The White House’s Office of Science and Technology Policy released a report Wednesday detailing its accomplishments during the first year of the Trump administration and celebrating “the tremendous S&T achievements by the Trump Administration to date.”
“The Trump Administration is committed to advancing technological development and conducting research and development (R&D) to ensure national security, grow the economy, create well-paying jobs, and improve the lives of Americans across this great nation,” the 12-page report states.
Among the achievements are various developments in artificial intelligence and autonomy, biomedical innovation, government IT modernization, opioid epidemic response, STEM education and more.
For example, removing barriers to testing and integrating drones was a key piece of Trump’s tech policy in year one. One of the first events OSTP hosted was a forum on drones and other emerging tech during the White House’s “tech week” in July. Then, in October, Trump signed a presidential memorandum aimed at encouraging the FAA to streamline the drone testing process.
The president also set up the Office of American Innovation and the American Technology Council, two internal bodies tasked with providing executive leadership to the ongoing government IT modernization saga. The OSTP report takes care to note that President Trump signed the Modernizing Government Technology Act into law and mentions the General Services Administration’s forthcoming IT centers of excellence as well.

## INFORMATION SHOWN
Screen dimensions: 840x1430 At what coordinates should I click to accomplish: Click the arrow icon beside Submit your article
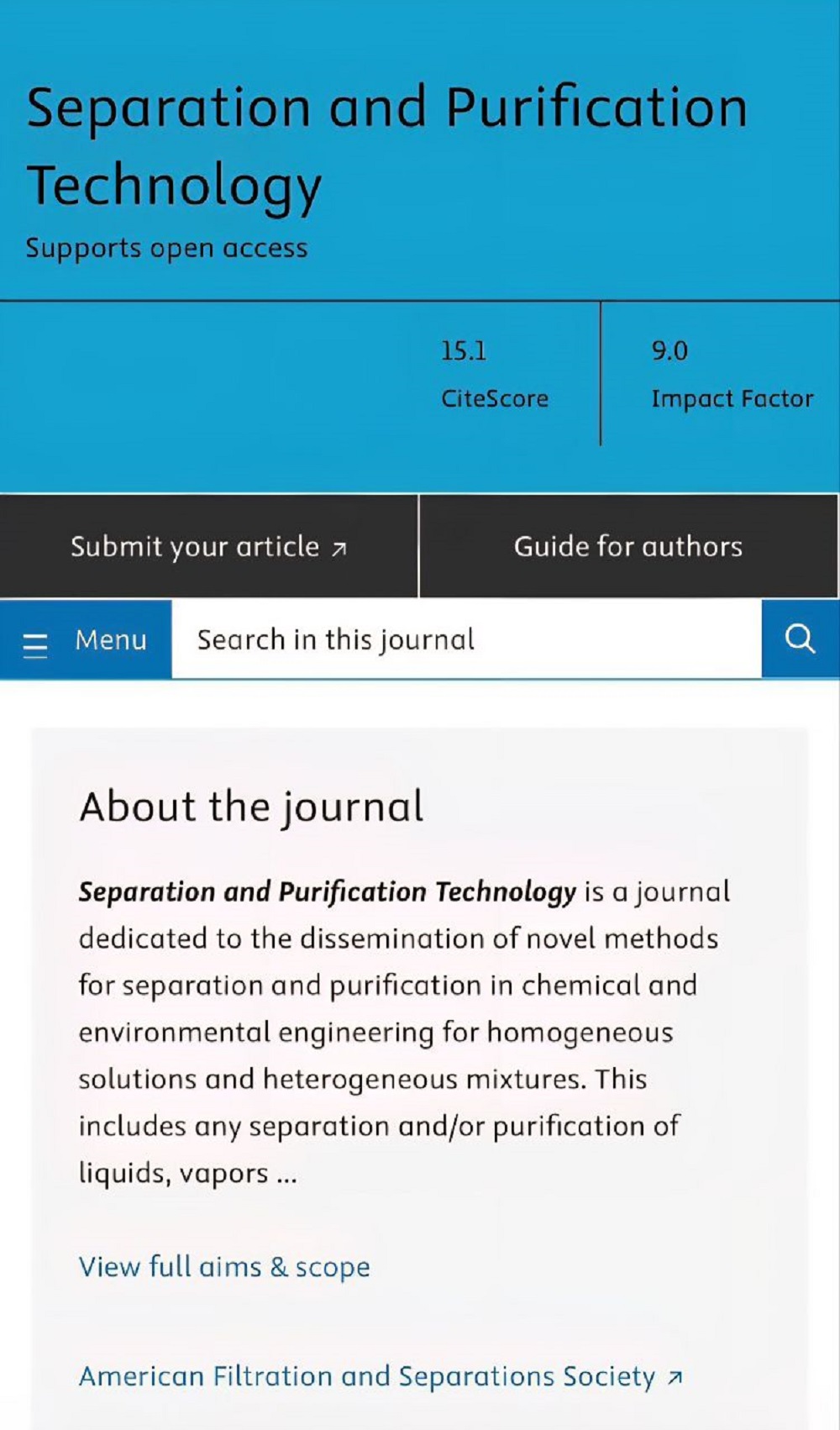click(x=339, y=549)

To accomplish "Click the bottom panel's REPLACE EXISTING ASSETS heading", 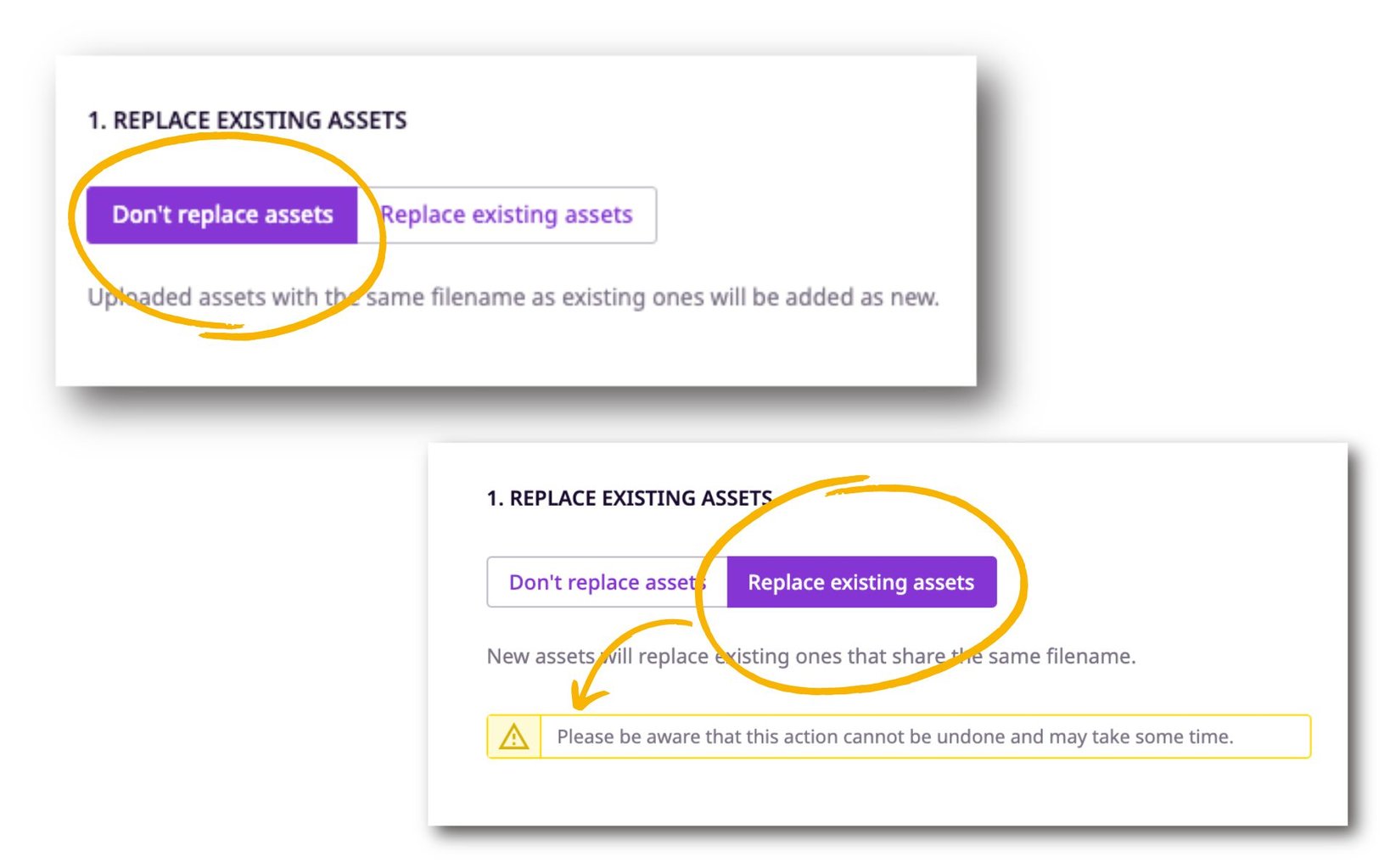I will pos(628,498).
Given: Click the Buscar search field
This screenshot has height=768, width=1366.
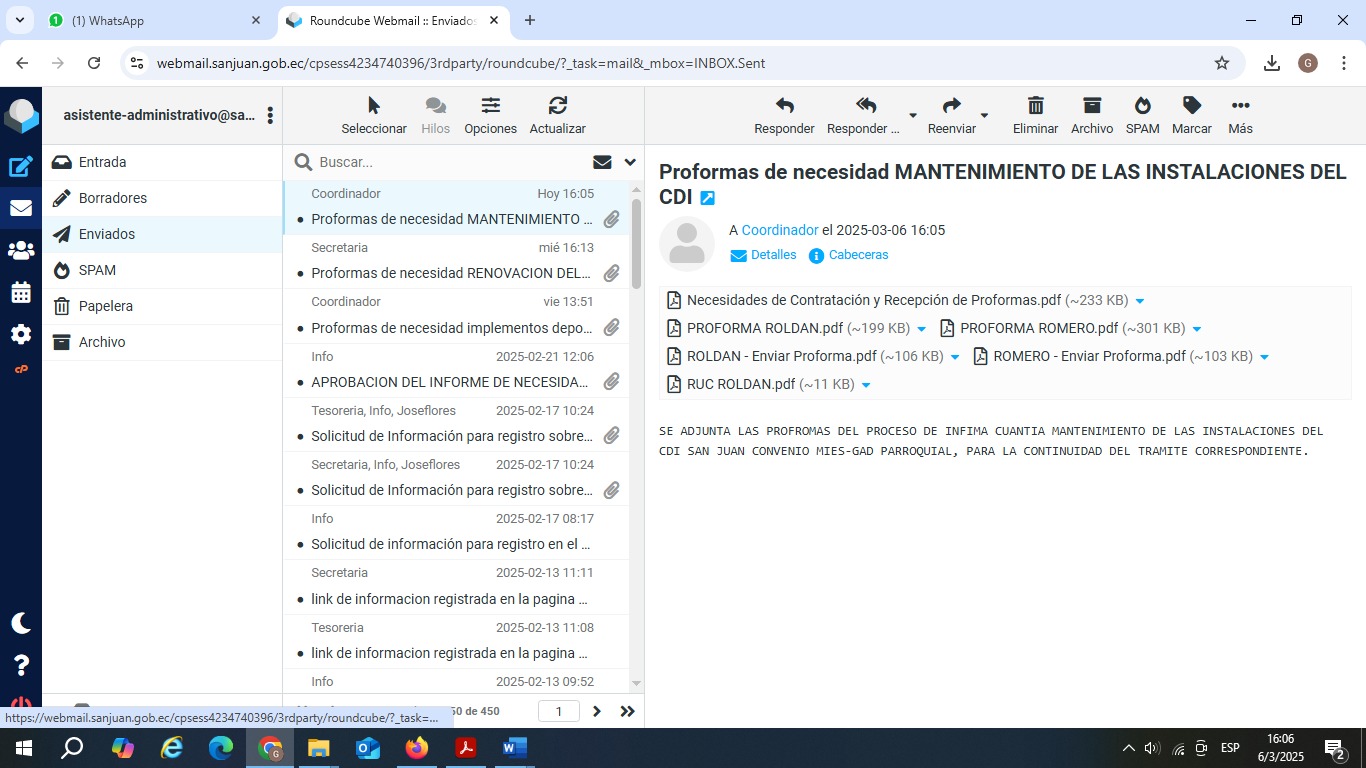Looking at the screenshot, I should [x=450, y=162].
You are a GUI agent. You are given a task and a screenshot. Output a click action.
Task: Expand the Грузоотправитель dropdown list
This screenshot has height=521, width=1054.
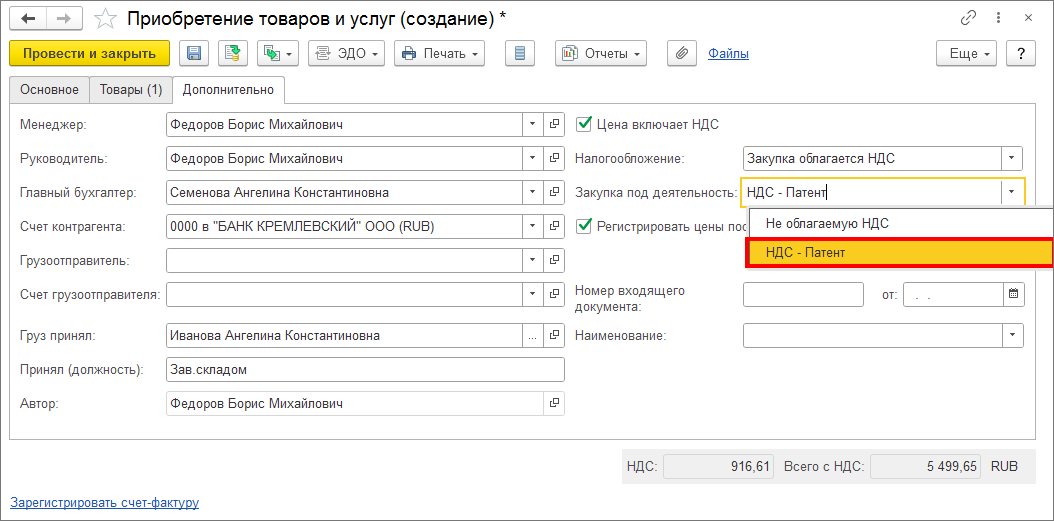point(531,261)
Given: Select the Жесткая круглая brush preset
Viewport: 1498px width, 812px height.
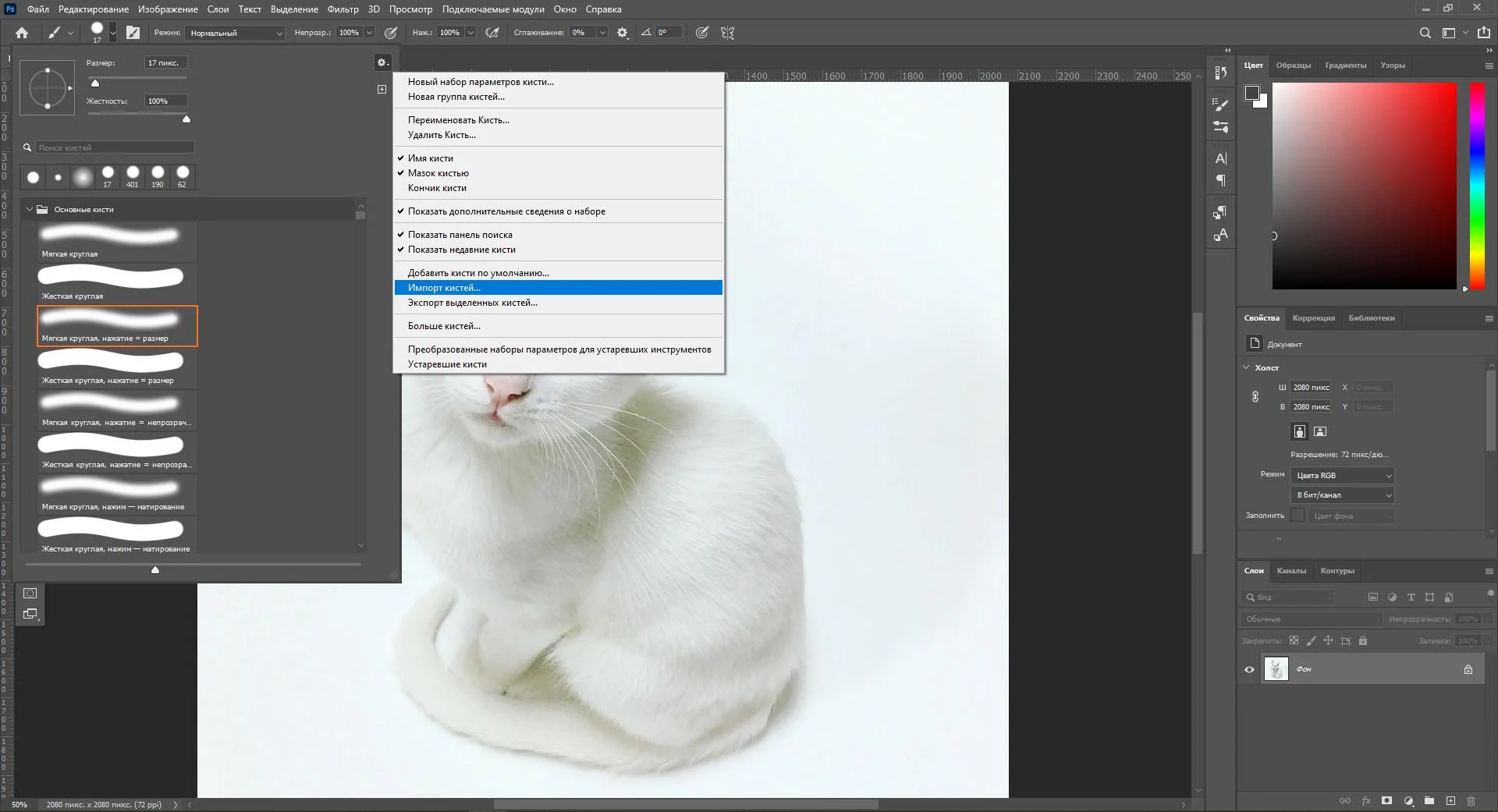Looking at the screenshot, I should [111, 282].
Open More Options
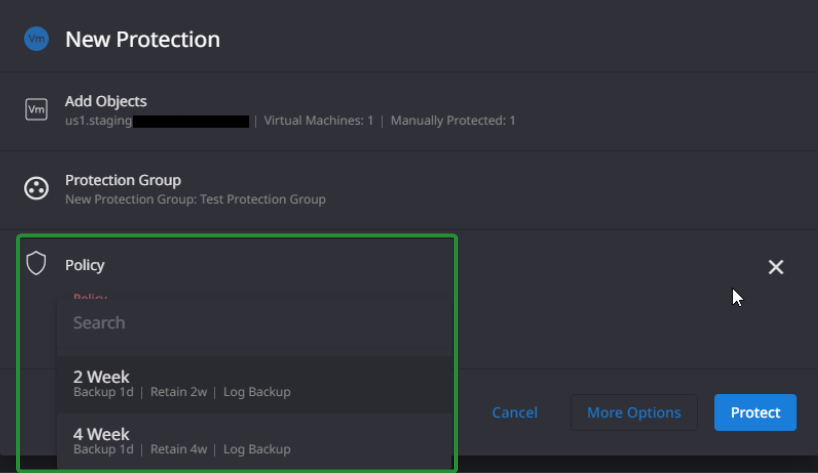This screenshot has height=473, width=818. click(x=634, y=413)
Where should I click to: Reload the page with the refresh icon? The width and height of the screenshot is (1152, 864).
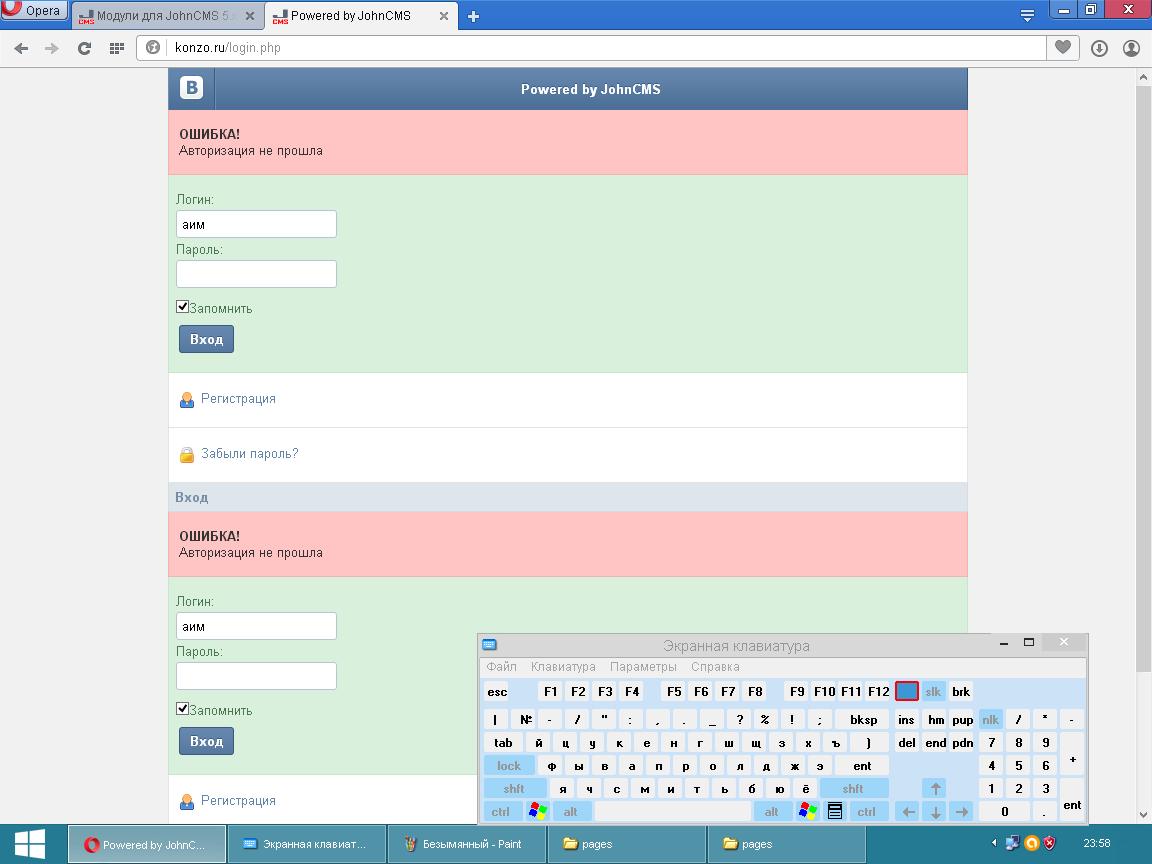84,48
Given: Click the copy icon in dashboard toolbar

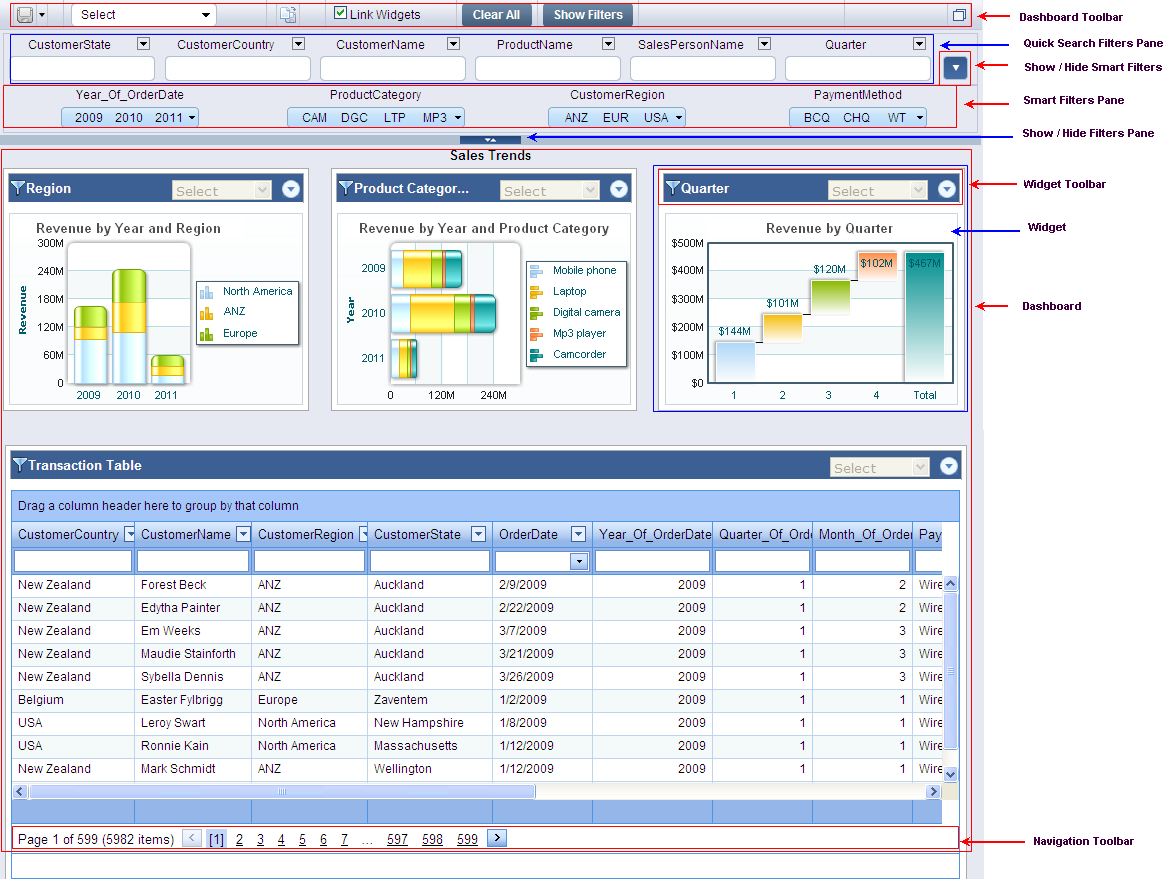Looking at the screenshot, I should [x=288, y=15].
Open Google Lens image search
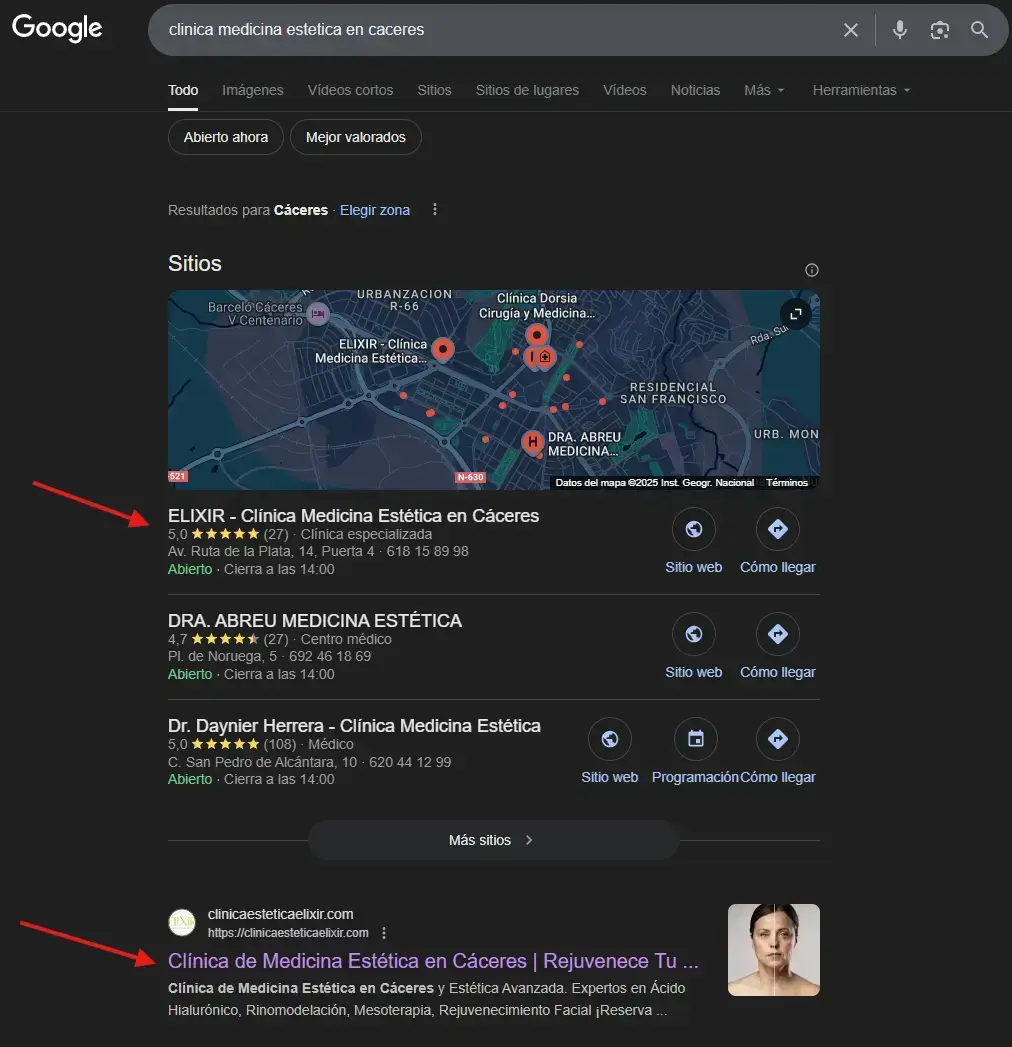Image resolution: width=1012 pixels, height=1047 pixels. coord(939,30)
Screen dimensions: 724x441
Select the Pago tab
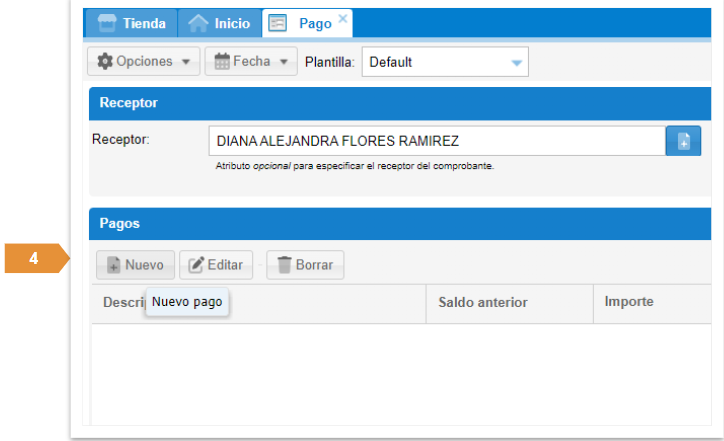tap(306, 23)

## QUESTIONS
1. Answer these about the article on the White House science office's first-year report:
(a) How many pages long is the report?
(b) In which month did OSTP host a forum on drones and other emerging tech?
(c) What act did President Trump sign into law, according to the report?
2. Carry on the article about the White House science office's first-year report, picking up after its final sentence.

## ANSWER LIST
1.
(a) 12 pages
(b) July
(c) The Modernizing Government Technology Act

2.
On the issue of STEM education, the report cites a presidential memorandum from September that directs the secretary of education to “prioritize high-quality STEM and computer science education when awarding competitive grant funding.”
The report touts the administration’s commitment to science and technology based on its federal research and development budget requests. While it is true that the president has requested an increased amount for R&D, it is also worth noting that in the fiscal 2019 request not all federal agencies are equal winners, and some, like the National Institute of Standards and Technology, could even take a cut should the budget be passed as-is.
The report also states that OSTP currently has a “robust” staff of over 50. However, after more than one year of the Trump administration, OSTP still lacks a director (or even a nomination for a director). Michael Kratsios, the office’s deputy CTO, continues to be a de-facto leader. The celebratory report, though, does not address this issue.
“OSTP looks forward to continuing to advocate for American scientists and technologists in the year ahead, and working together to ensure that the United States continues to lead the world in technological innovation and scientific discovery,” it concludes.